Friday, Nov. 22, 1963

Village of Foetuses

THE HOUSE

It looks like a combination fallout shelter, Indian hut and lion's den. It is embedded in a hillside, and the only straight lines in it are the floors. The roof on one level is made of grey, knobby lead, on another level it is covered by two feet of earth and undulating lawn. Doors and windows are odd-shaped holes in the thick, earth-colored walls.

This all-but-completed building is the first of 50--ranging in price from $125,000 to $165,000--which will make up a housing development for millionaires on the slopes of the Maritime Alps towering above the beaches of the French Riviera. The designer of all these houses at Castellaras-le-Neuf (New Castellaras) is a razor-tongued, 62-year-old French architect who scorns higher education, the construction industry, straight lines, and almost everything about architecture.

Youthful Indiscretion. Says Jacques Couelle: "I believe in ignorance. You have to be able to read and write and count, but that's all." He says, "Construction and prostitution are the oldest professions--and neither has evolved." He says, "The floor of a building can be level, but all the rest must be movement." He says, "I am disgusted with architecture," and he scoffs at glass-box modern houses because they are "contrary to the purpose of housing, which is to go back to the womb."

Son of an art expert, Couelle dabbled in architecture as a young man. In 1925 he designed a "13th century" chateau at Castellaras on the slopes of the Maritime Alps above Cannes for a New York stockbroker who wanted a proper setting for his medieval art collection. Couelle quit the profession and founded his own "Center of Research in Natural Structure." In 17 years he took out more than 100 patents for new structural materials--but built nothing. Then five years ago, he took Paris Banker Pierre Beckhardt for a drive to show him "a mistake I made when I was young"--the stockbroker's chateau.

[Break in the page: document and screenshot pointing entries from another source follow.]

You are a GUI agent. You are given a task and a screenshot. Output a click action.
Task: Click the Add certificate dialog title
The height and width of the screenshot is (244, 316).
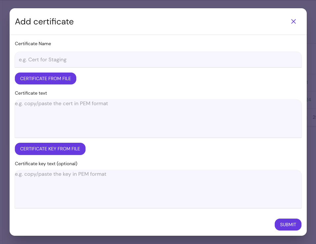pyautogui.click(x=44, y=21)
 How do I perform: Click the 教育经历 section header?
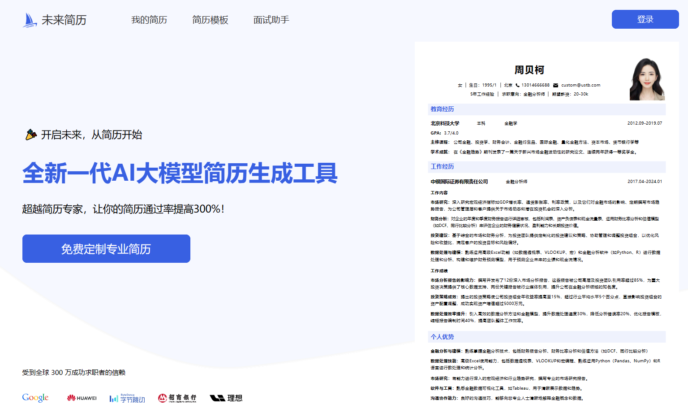tap(442, 109)
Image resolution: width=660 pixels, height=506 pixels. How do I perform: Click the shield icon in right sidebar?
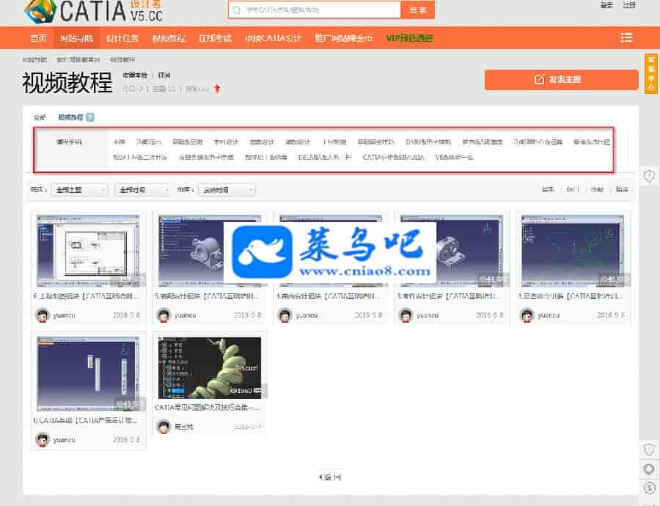[649, 175]
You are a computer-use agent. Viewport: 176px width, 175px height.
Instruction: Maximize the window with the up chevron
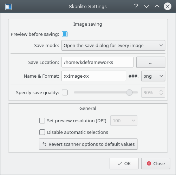click(157, 6)
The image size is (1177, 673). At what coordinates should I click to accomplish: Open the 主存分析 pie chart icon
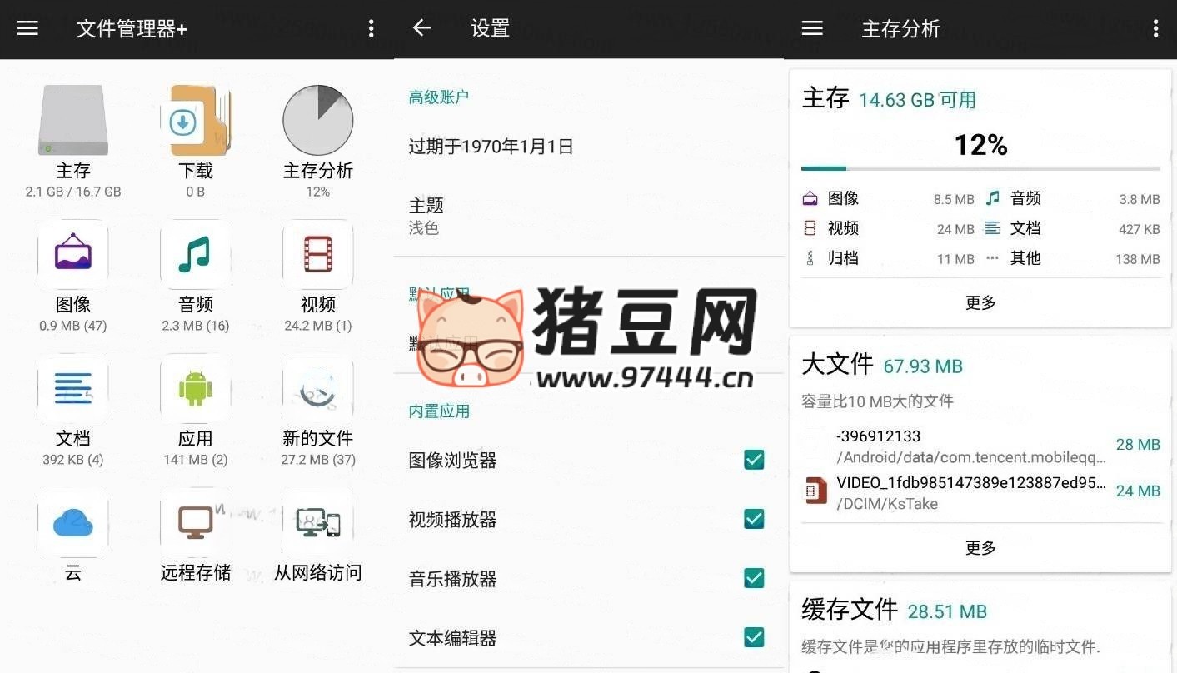pyautogui.click(x=317, y=121)
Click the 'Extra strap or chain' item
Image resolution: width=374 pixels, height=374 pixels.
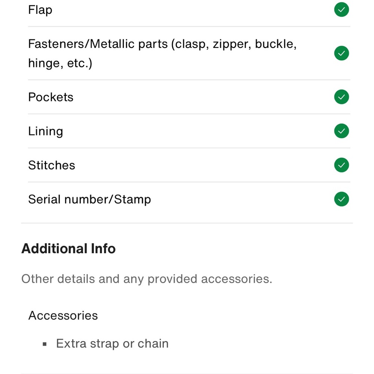[x=112, y=344]
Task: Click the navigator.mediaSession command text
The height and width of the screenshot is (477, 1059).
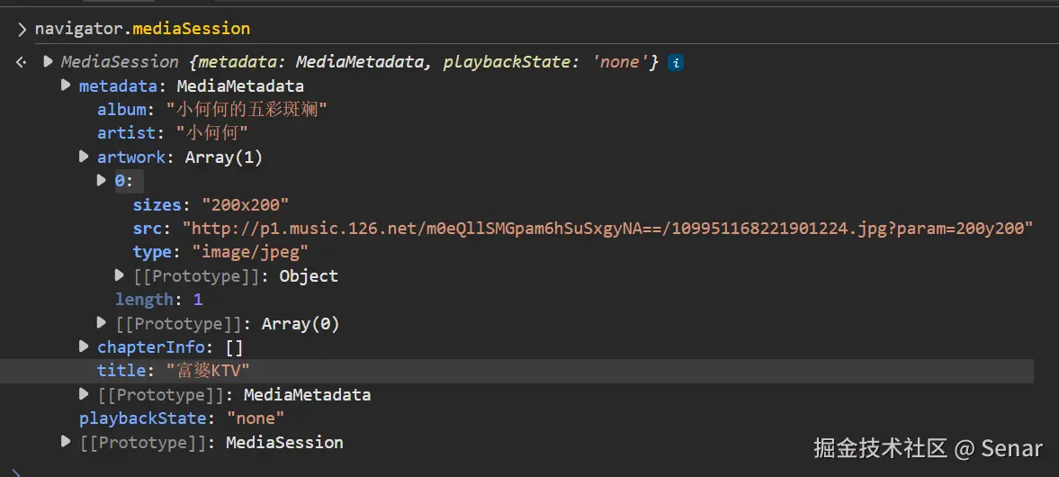Action: (x=142, y=29)
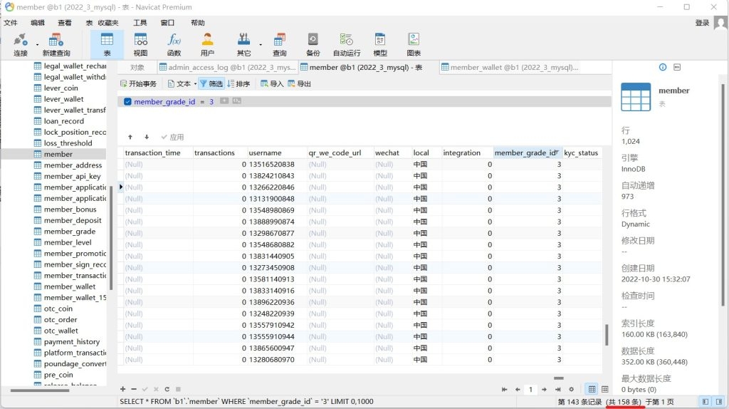Select member_grade in the table tree
The height and width of the screenshot is (409, 729).
click(x=69, y=232)
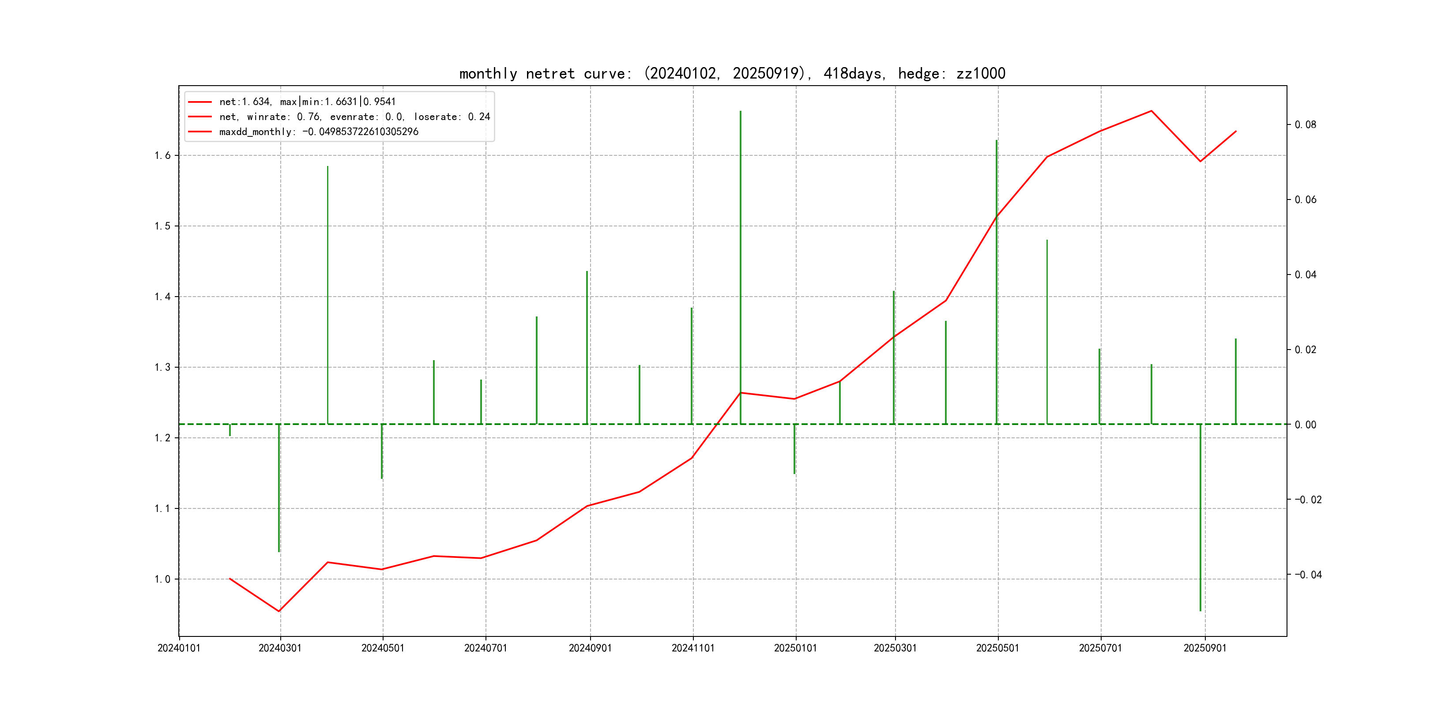The width and height of the screenshot is (1430, 715).
Task: Click the -0.04 right y-axis label
Action: [x=1308, y=575]
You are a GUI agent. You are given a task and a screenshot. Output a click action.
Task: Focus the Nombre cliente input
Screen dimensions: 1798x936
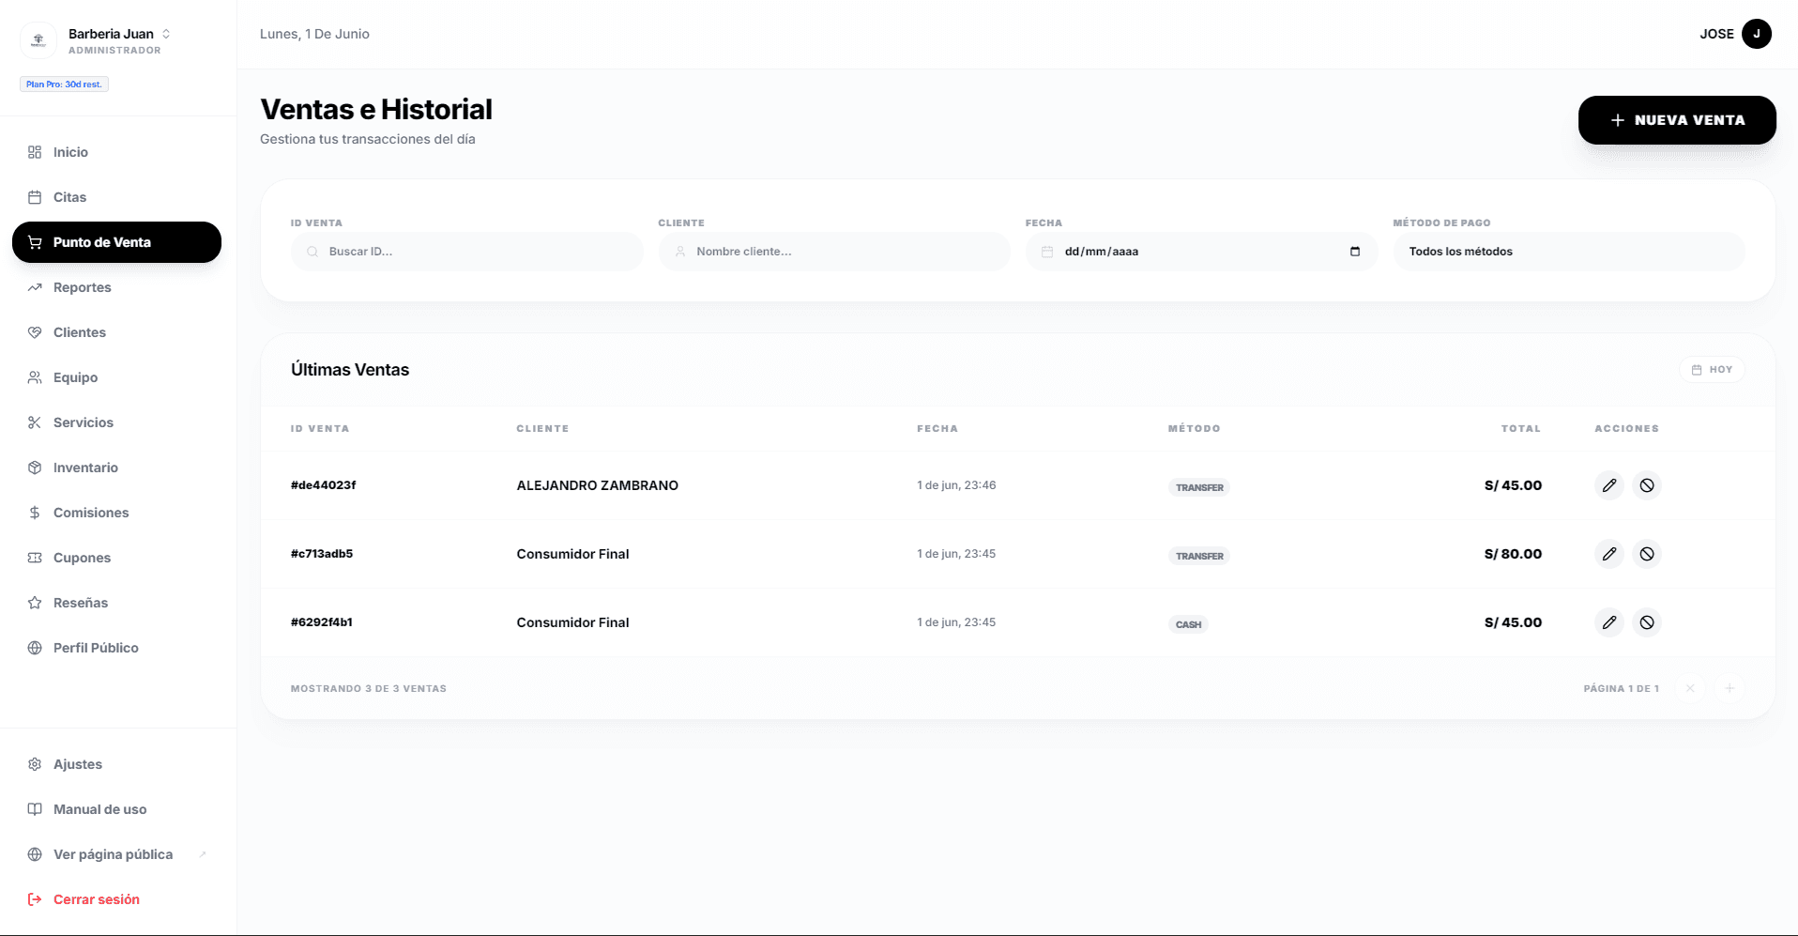[x=834, y=252]
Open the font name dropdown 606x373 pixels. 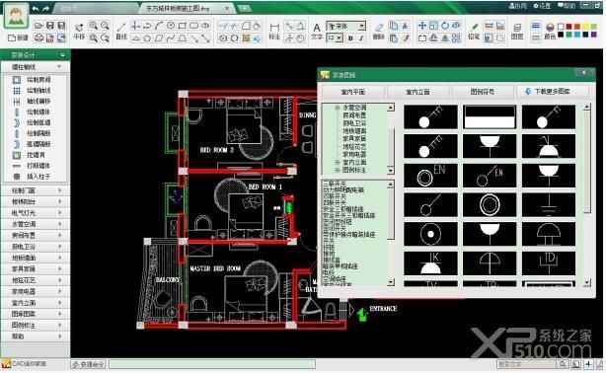(x=362, y=26)
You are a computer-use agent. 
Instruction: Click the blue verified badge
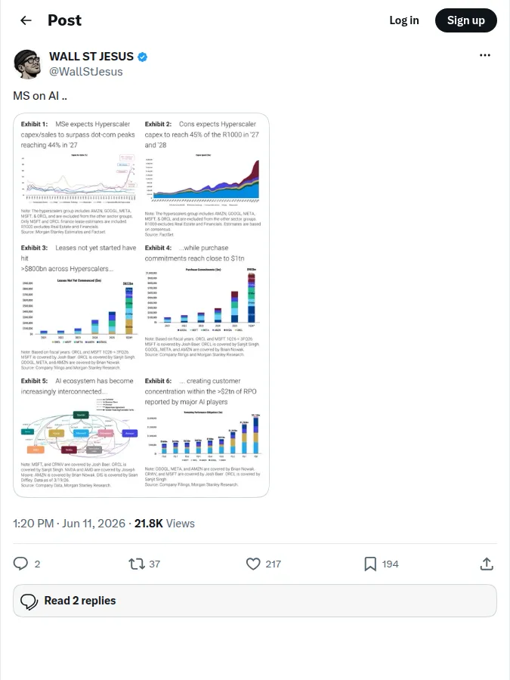pyautogui.click(x=142, y=57)
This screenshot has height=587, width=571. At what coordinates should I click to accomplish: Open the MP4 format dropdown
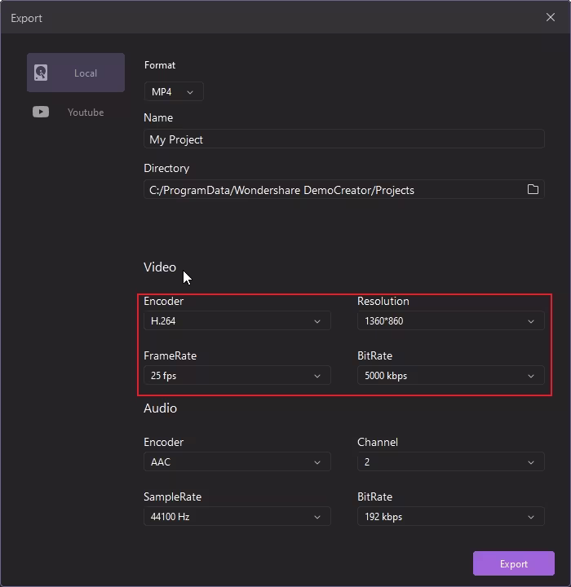pos(174,92)
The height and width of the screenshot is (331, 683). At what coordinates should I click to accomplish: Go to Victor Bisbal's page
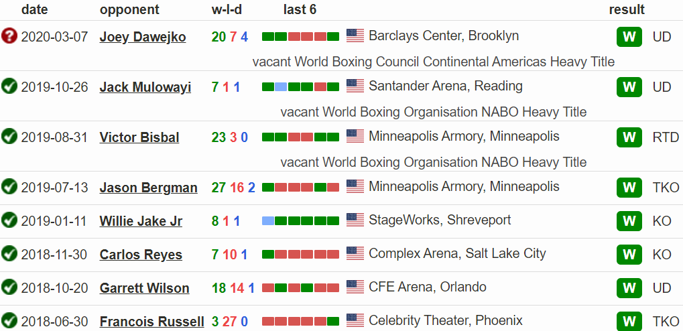tap(139, 137)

Abode of Instinct. Enraptured by Couelle's collection of housing icono-clasms, Beckhardt decided it might be profitable for his bank to invest in a Couelle-designed development, and he arranged to purchase the chateau and 125 acres around it. Couelle's first project was to create Old Castellaras, which he did by building 91 houses (from $30,000 to $100,000) around the chateau. Most of them looked like provincial farmhouses from the outside, were startling only in that there were a few tricky Couelle nuances inside (odd-shaped staircases, sculptured fireplaces). They sold quickly, but the brochure apologized because they were so prosaic: "For reasons of commercial prudence and topographical necessity, Couelle had to limit his fantasy."

When the architect started work on New Castellaras last year, there were no such limitations. Said Couelle: "My dream is to make an abode of instinct, like an animal's."

Couelle's abodes are influenced by flora as well as fauna, as, for instance, his staircases. "Like plants--they curl," explains Couelle. "It is a law of nature. Stairs must curl, and they must not be shaped regularly. They must have irregularities so you shift your weight. You can run up and down my staircases all day without tiring."

Brave Banker Beckhardt has also gone all out for instinct. Trumpeted he last week, in words that would freeze the mind of any FHA man: "Castellaras is a village of foetuses."